• Entries supplied
_ _ _ _ _ _ _
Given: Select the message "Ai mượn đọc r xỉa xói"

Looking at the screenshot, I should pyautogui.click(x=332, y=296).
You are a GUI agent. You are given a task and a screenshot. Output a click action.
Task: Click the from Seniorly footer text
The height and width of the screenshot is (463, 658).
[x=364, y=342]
_ _ _ _ _ _ _
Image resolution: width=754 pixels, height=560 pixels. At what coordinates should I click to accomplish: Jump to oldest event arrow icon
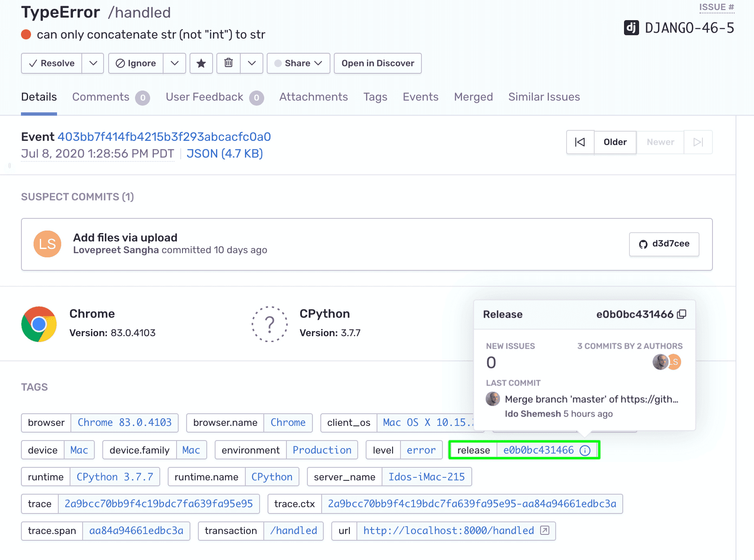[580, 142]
_ _ _ _ _ _ _
• Problem to solve
Reproduce verbatim the lines above, from the line with "Given: Select the" through the line with "Task: Click the from Seniorly footer text".

• Written solution
Given: Select the message "Ai mượn đọc r xỉa xói"

Looking at the screenshot, I should pyautogui.click(x=332, y=296).
You are a GUI agent. You are given a task and a screenshot. Output a click action.
Task: Click the from Seniorly footer text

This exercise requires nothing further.